In these color picture tubes, the accuracy with which the electron beams strike the individual elemental cathodoluminescent screen areas depends, to a great degree, upon the accuracy with which the mask apertures are aligned with the elemental screen areas during operation of the tube. Thus, should the mask expand by reason of thermal effects occasioned by the impact thereon of the electron beams, the resulting misalignment of the mask apertures and elemental screen areas may cause a portion of the electron beams to impinge upon elemental screen areas other than the ones upon which they were intended to impinge.
Several methods or means have been proposed to compensate for thermal expansion of the mask by causing the mask to move (axially) toward the screen as it expands outwardly, to maintain the desired alignment of the mask apertures and elemental screen areas. One early approach disclosed in U.S. Pat. No. 2,795,719, issued to Morrell on June 11, 1957, proposed movably mounting the mask within the envelope by means of three carriages attached to the periphery of the mask and sliding on inclined tracks mounted on the envelope. Another early approach disclosed in U.S. Pat. No. 2,795,718, issued to van Hekken et al. on June 11, 1957, proposed the use of a multiplicity of flexible hinges connecting the masking member with a supporting frame, or a pivoted bell crank having arms slidably engaging the mask.
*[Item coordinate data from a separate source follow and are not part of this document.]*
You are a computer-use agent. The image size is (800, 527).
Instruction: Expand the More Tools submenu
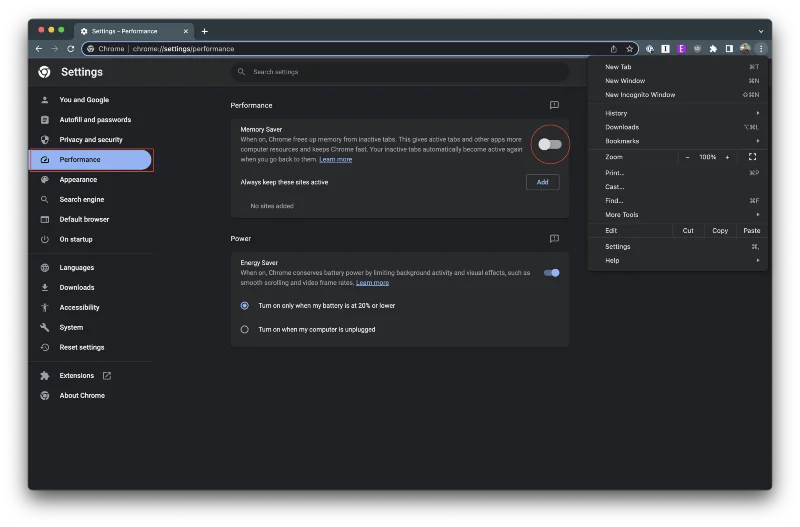coord(680,215)
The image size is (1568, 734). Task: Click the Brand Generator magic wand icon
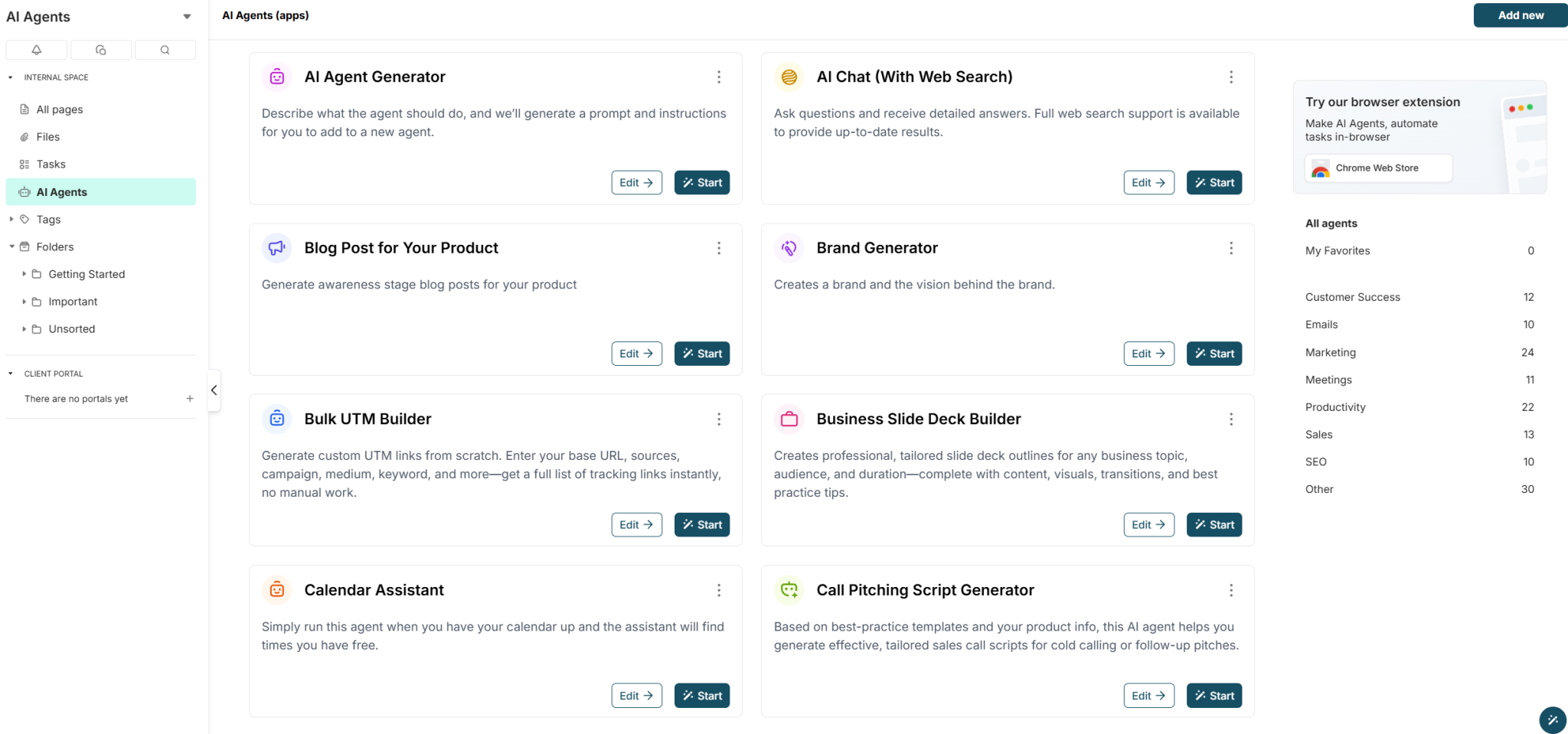[x=789, y=247]
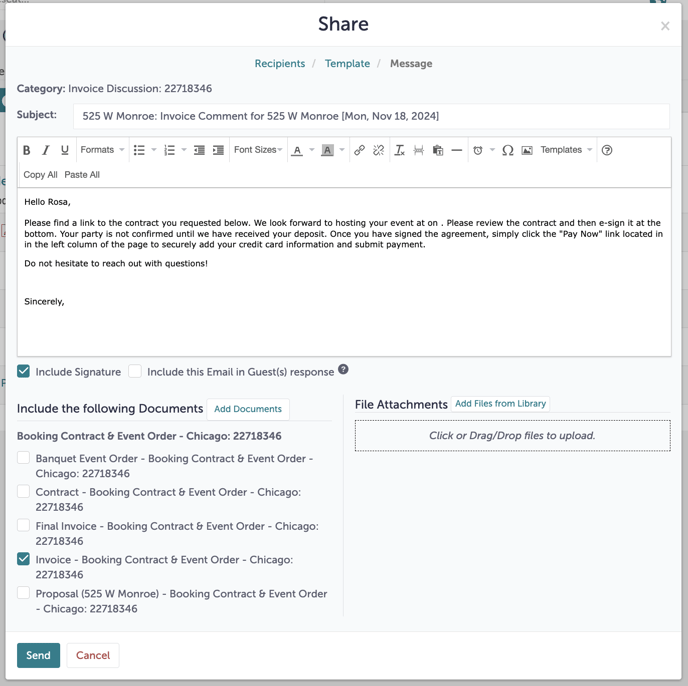Viewport: 688px width, 686px height.
Task: Check the Final Invoice document checkbox
Action: [24, 526]
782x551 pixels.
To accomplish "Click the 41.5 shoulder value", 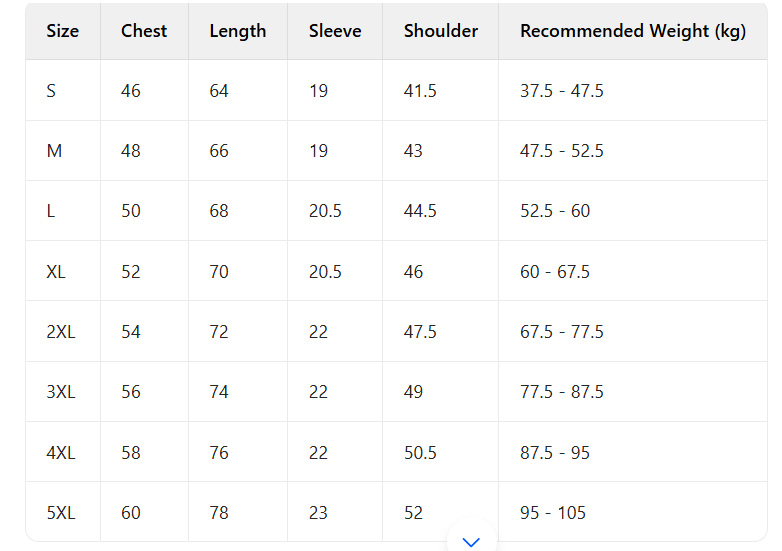I will coord(420,91).
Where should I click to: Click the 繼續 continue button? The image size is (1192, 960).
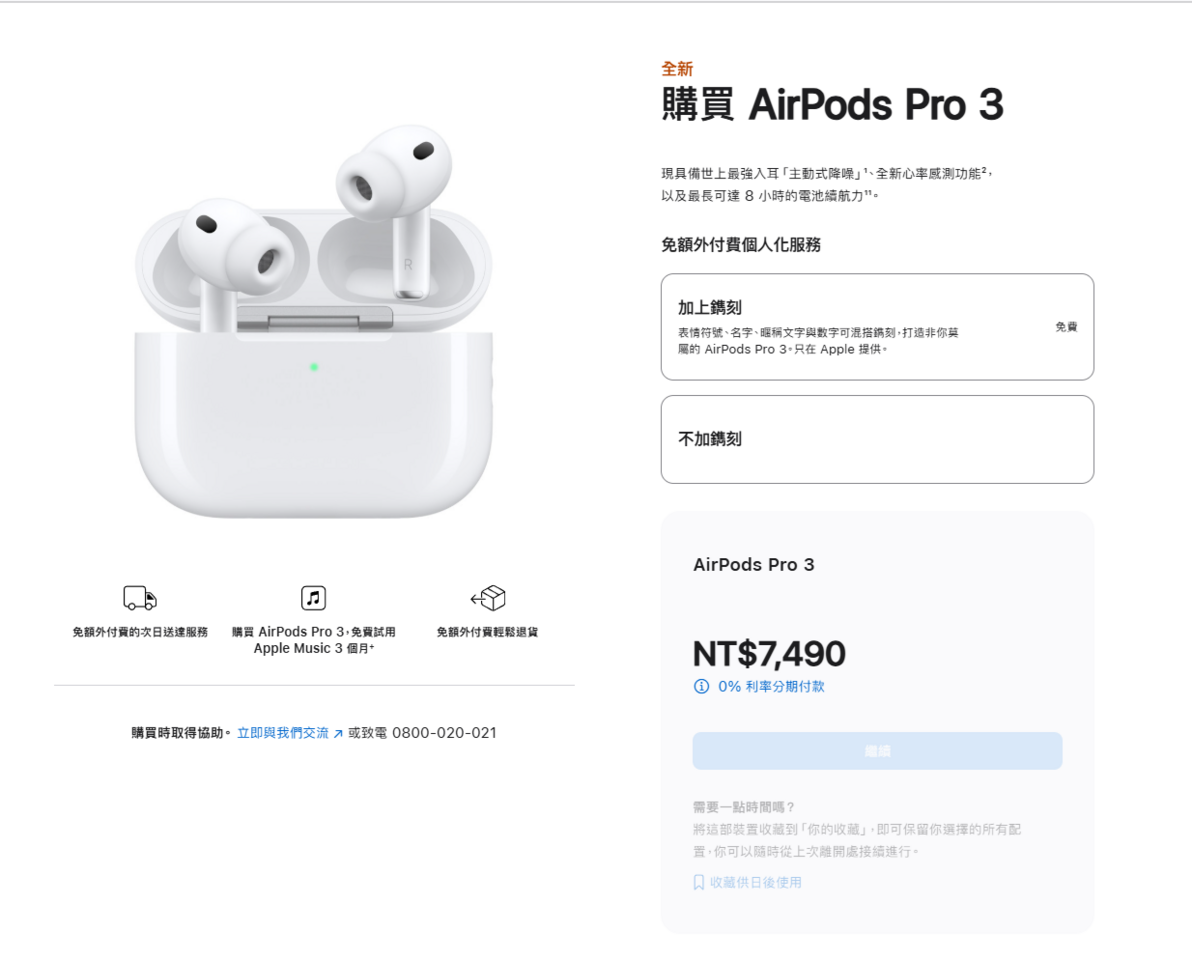click(x=877, y=751)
These compensating means were designed primarily for use with circular masks in round tubes of moderate size and moderate deflection angle.
Most present day color picture tubes utilize a bimetallic mask mounting assembly such as described in U.S. Pat. No. 3,803,436, issued to Morrell on Apr. 9, 1974. In this patent, a bimetallic element is connected between a stud embedded in the faceplate panel and the mask electrode. The bimetallic element may be a spring welded directly to the frame or an intermediate member located between the spring and frame.
Although the bimetallic elements have served well for their intended purpose, their additional cost is relatively high. Therefore, there is a need for further development of thermal compensating mask supports which do not utilize bimetallic elements and which are not mechanically complex.
An improved color picture tube according to the invention includes an evacuated envelope enclosing a mask attached to a frame which is suspended in relation to a screen by novel support means. The support means includes an elongated metal arch member attached to the frame at two ends, with the central portion of the arch member being spaced from the frame. A spring has one end attached to the arch member between one of the ends and the central portion of the arch member. The other end of the spring engages the tube envelope.
FIG. 1 is a plan view in axial section of an apertured mask cathode-ray tube.
FIG. 2 is a back view of the faceplate and mask-frame assembly to the tube of FIG. 1.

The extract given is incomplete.